Wednesday, 15 June 2016

Blinded by the Sea: How eye glasses (and eyes) work

The ability to see is something we often take for granted. Every day, those of us with sight experience a range of shapes, sizes, colours, and movements that we only really appreciate when we are asked to – when watching Olympic gymnasts or when we’re confronted by something atypical, like a sunset or a mountain range. Most of us only really begin to appreciate the little things our eyes take in when they can no longer do so in a seamless way. For the average person, this happens as we age and our eyes naturally lose their ability to focus. For the not-so-average person, it can happen very suddenly.

Such an ‘unaverage’ (not a real word) experience befell our illustrator, here at Sketchy Science, just last week. While on a trip to a conference on the southeast coast of the United States, after a night of partaking in the local libations, our sketchist (also not a real word) found himself standing in the Atlantic ocean, when a rogue wave of epic (likely very small) proportions tossed him asunder, claiming his glasses to the surf. I don’t actually know if this is how it happened, but it is how I prefer to imagine it. It is much funnier than him simply dropping his glasses in the water.


Regardless of how it happened, the result was a fumbling Mr. Magoo-esque adventure through the airport, onto a plane, and back home to Canada. It’s amazing how two pieces of glass (or plastic) can play such a major role in a person’s life.

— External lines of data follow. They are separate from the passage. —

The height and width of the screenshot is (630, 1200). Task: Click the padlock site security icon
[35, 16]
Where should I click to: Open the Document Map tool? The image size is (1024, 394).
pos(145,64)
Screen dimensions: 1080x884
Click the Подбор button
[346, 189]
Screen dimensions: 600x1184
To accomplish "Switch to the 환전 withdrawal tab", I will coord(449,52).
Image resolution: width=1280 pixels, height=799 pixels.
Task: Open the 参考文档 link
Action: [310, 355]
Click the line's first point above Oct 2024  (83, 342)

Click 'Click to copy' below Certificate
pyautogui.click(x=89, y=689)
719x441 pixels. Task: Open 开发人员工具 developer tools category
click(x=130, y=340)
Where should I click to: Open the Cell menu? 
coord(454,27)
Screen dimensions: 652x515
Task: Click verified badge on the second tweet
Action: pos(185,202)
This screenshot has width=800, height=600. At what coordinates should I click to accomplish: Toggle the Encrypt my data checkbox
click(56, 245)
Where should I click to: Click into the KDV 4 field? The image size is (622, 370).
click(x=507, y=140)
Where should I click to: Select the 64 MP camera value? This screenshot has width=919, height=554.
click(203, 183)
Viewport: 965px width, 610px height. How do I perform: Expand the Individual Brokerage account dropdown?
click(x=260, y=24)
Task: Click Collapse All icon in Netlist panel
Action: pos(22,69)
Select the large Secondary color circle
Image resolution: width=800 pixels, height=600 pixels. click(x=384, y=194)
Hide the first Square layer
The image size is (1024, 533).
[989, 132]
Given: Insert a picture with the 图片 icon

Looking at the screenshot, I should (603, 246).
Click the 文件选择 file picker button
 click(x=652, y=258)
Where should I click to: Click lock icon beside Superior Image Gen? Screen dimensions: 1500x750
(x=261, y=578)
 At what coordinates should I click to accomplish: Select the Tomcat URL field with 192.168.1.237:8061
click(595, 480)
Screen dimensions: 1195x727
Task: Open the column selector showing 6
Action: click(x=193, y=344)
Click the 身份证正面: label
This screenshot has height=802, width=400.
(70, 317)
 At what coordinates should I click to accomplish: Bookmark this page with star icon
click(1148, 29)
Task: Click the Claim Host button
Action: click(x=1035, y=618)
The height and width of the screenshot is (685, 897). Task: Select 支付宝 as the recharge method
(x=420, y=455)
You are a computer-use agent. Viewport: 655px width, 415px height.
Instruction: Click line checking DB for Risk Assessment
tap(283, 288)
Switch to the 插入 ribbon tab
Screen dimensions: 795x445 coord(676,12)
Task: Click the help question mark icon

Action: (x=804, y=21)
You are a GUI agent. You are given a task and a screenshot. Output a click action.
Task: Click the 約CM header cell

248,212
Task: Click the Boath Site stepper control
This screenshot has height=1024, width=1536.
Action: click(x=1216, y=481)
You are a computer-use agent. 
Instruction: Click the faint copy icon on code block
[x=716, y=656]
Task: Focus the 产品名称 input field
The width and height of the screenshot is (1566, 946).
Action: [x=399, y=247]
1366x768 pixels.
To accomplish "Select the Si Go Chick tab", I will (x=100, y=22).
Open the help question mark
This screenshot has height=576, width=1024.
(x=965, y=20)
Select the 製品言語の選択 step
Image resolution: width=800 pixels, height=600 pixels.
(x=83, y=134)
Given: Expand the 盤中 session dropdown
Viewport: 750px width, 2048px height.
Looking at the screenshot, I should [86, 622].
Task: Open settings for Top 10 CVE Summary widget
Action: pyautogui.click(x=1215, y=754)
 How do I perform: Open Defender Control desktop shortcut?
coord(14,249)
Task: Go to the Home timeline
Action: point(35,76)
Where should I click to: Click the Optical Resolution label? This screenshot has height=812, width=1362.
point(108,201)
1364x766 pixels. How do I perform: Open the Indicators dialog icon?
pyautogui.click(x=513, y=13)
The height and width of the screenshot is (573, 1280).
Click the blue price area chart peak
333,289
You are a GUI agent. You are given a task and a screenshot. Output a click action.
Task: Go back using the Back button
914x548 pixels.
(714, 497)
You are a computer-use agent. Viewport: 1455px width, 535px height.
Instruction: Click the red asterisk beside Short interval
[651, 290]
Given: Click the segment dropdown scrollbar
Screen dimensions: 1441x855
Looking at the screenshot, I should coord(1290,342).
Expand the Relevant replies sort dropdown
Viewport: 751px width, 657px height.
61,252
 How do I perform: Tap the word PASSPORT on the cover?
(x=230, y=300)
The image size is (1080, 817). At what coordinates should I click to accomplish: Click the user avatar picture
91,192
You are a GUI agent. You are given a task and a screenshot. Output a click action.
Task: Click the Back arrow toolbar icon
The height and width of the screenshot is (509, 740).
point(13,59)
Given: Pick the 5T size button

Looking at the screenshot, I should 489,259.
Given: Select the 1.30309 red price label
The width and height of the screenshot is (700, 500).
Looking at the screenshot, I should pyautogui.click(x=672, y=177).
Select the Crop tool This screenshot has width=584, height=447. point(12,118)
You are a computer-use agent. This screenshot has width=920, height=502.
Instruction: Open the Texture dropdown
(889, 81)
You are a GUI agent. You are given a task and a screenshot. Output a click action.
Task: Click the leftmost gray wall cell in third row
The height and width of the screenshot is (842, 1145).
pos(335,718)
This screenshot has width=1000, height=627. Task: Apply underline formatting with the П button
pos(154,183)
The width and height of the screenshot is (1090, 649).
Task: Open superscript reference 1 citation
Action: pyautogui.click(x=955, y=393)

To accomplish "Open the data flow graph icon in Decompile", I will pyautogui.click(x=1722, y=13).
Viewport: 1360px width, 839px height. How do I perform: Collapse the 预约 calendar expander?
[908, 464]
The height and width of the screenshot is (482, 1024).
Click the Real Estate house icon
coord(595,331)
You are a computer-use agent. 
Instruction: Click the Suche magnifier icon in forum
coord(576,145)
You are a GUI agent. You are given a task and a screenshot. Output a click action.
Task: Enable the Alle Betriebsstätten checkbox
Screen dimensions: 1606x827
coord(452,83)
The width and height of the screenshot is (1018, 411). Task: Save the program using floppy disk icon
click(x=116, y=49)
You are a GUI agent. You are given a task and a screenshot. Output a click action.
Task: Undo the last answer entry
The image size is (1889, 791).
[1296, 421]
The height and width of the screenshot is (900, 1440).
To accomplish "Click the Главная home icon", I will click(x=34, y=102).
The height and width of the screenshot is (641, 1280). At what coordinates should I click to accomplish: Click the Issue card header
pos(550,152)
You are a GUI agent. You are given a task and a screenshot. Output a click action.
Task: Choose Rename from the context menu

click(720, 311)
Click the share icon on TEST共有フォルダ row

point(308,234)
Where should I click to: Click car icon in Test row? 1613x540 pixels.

But how do glasses work and why do some of us need them? The answer lies in the three most common problems with respect to how our eyeballs function. The four parts of your eye that impact your ability to see are, from front to back - the cornea, which is the clear window on the front of your eye that lets light in; the pupil (the black part), which widens or narrows to let in more or less light; the lens, which bends and focuses the light; and the retina, which is the back wall of your eyeball onto which images are focused before sending impulses down the optic nerve into your brain for processing.


Most problems occur at the beginning of this whole operation, with the cornea. The tricky thing about eyeballs is that they are spheres, meaning that as light moves through their rounded surfaces, it bends. If your eye is not shaped just right, the light coming in can focus at a point that isn’t exactly on your retina.


If your cornea is exceptionally curvy, the light will bend too much and focus in front of the retina, leading to nearsightedness and trouble seeing distance objects; this is called Myopia.


If your cornea isn’t curvy enough, you have the opposite problem with light focusing behind the retina leading to farsightedness and trouble reading the newspaper; this is called Hyperopia.


If your cornea has a bump, ripple, or scratch on it, the light gets distorted in other ways, and this is called Astigmatism.

Glasses – or “corrective lenses”, if we want to be more accurate and inclusive of people with contact lenses – can correct these problems by bending the light in a way that compensates for misshapen corneas. The physics of light dictates that as light moves through a medium, such as glass, it bends or “refracts” towards the thickest part of that medium. Lenses are described as either “plus” or “minus” lenses depending on whether they are thicker in the middle or towards the edges.

Plus lenses are thick in the middle and so bend light inwards, leading to a focal point behind the lens itself. Pushing the focal point backward corrects for Myopia. Minus lenses refract light towards their edges, leading to a focal point that is actually in front of the lens itself. Moving the focus forward corrects for Hyperopia. To make things even more fun, plus and minus lenses can be combined to correct for more complicated vision problems.


That is really all there is to it. This impressive but simple technology has allowed people to see more clearly since the first pair of spectacles adorned some nobleman’s nose between 1268 and 1289 in Italy, after being invented by someone whose name has been lost to history. So, the person who thought up the way we still correct vision today will forever go as unappreciated as the clear vision he sought to bestow upon the masses, to only be admired when a rogue wave leaves one of us blinded.